THE DATA »
=== Section Start ===

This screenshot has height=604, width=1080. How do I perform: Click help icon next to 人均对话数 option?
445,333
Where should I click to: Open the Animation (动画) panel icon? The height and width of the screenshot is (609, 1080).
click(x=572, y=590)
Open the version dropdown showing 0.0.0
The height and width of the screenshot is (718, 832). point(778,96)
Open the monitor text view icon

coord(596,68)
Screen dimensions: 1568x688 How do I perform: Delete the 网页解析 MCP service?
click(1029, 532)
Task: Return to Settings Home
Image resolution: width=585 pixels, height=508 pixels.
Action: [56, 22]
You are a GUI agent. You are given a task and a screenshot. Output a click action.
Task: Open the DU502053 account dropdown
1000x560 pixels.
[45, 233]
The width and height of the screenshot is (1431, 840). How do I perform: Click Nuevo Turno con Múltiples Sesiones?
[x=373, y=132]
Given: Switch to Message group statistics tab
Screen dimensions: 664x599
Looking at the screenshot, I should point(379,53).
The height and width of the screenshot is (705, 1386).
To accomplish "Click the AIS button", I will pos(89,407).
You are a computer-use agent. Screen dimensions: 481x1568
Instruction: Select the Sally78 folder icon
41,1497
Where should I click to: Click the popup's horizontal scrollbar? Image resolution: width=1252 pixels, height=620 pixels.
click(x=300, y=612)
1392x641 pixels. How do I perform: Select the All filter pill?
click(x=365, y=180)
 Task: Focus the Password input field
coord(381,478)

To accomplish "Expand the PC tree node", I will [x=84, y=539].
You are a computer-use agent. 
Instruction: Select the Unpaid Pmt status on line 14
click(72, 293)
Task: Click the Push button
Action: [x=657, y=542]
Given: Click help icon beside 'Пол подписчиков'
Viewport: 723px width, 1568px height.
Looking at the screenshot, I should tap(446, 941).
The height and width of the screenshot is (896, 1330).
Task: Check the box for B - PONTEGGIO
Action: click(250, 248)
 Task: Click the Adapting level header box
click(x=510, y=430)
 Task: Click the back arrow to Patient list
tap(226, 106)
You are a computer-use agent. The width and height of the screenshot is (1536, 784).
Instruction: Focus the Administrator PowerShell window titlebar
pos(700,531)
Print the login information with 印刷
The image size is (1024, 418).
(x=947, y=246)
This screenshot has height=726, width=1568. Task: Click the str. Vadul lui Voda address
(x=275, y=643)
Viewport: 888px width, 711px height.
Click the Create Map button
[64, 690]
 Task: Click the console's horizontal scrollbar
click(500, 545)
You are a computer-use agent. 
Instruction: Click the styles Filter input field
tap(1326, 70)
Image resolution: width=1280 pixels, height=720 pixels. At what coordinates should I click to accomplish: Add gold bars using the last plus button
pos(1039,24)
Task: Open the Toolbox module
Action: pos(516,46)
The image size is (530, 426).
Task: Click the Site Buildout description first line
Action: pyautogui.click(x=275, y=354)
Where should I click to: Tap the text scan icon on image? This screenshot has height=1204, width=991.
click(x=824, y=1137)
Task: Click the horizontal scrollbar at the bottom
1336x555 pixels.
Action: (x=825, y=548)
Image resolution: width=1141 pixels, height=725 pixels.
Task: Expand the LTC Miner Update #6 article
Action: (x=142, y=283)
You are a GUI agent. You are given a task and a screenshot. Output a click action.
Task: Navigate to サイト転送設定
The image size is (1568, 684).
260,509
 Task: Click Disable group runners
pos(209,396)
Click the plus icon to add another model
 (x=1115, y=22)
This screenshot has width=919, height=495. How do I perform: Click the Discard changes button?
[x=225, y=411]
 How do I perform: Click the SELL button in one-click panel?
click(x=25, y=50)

=== Section End ===

TASK STATEMENT »
Copy out the material above in full.

OUTPUT FOR THIS EXERCISE »
This screenshot has height=604, width=1080. How do I perform: Click help icon next to 人均对话数 option?
445,333
Where should I click to: Open the Animation (动画) panel icon? The height and width of the screenshot is (609, 1080).
click(x=572, y=590)
Open the version dropdown showing 0.0.0
The height and width of the screenshot is (718, 832). point(778,96)
Open the monitor text view icon

coord(596,68)
Screen dimensions: 1568x688 How do I perform: Delete the 网页解析 MCP service?
click(1029, 532)
Task: Return to Settings Home
Image resolution: width=585 pixels, height=508 pixels.
Action: [56, 22]
You are a GUI agent. You are given a task and a screenshot. Output a click action.
Task: Open the DU502053 account dropdown
1000x560 pixels.
[45, 233]
The width and height of the screenshot is (1431, 840). How do I perform: Click Nuevo Turno con Múltiples Sesiones?
[x=373, y=132]
Given: Switch to Message group statistics tab
Screen dimensions: 664x599
Looking at the screenshot, I should point(379,53).
The height and width of the screenshot is (705, 1386).
To accomplish "Click the AIS button", I will pos(89,407).
You are a computer-use agent. Screen dimensions: 481x1568
Instruction: Select the Sally78 folder icon
41,1497
Where should I click to: Click the popup's horizontal scrollbar? Image resolution: width=1252 pixels, height=620 pixels.
click(x=300, y=612)
1392x641 pixels. How do I perform: Select the All filter pill?
click(x=365, y=180)
 Task: Focus the Password input field
coord(381,478)

To accomplish "Expand the PC tree node", I will [x=84, y=539].
You are a computer-use agent. 
Instruction: Select the Unpaid Pmt status on line 14
click(72, 293)
Task: Click the Push button
Action: [x=657, y=542]
Given: Click help icon beside 'Пол подписчиков'
Viewport: 723px width, 1568px height.
Looking at the screenshot, I should tap(446, 941).
The height and width of the screenshot is (896, 1330).
Task: Check the box for B - PONTEGGIO
Action: click(250, 248)
 Task: Click the Adapting level header box
click(x=510, y=430)
 Task: Click the back arrow to Patient list
tap(226, 106)
You are a computer-use agent. The width and height of the screenshot is (1536, 784).
Instruction: Focus the Administrator PowerShell window titlebar
pos(700,531)
Print the login information with 印刷
The image size is (1024, 418).
(x=947, y=246)
This screenshot has height=726, width=1568. Task: Click the str. Vadul lui Voda address
(x=275, y=643)
Viewport: 888px width, 711px height.
Click the Create Map button
[64, 690]
 Task: Click the console's horizontal scrollbar
click(500, 545)
You are a computer-use agent. 
Instruction: Click the styles Filter input field
tap(1326, 70)
Image resolution: width=1280 pixels, height=720 pixels. At what coordinates should I click to accomplish: Add gold bars using the last plus button
pos(1039,24)
Task: Open the Toolbox module
Action: pos(516,46)
The image size is (530, 426).
Task: Click the Site Buildout description first line
Action: pyautogui.click(x=275, y=354)
Where should I click to: Tap the text scan icon on image? This screenshot has height=1204, width=991.
click(x=824, y=1137)
Task: Click the horizontal scrollbar at the bottom
1336x555 pixels.
Action: (x=825, y=548)
Image resolution: width=1141 pixels, height=725 pixels.
Task: Expand the LTC Miner Update #6 article
Action: (x=142, y=283)
You are a GUI agent. You are given a task and a screenshot. Output a click action.
Task: Navigate to サイト転送設定
The image size is (1568, 684).
260,509
 Task: Click Disable group runners
pos(209,396)
Click the plus icon to add another model
 (x=1115, y=22)
This screenshot has width=919, height=495. How do I perform: Click the Discard changes button?
[x=225, y=411]
 How do I perform: Click the SELL button in one-click panel?
click(x=25, y=50)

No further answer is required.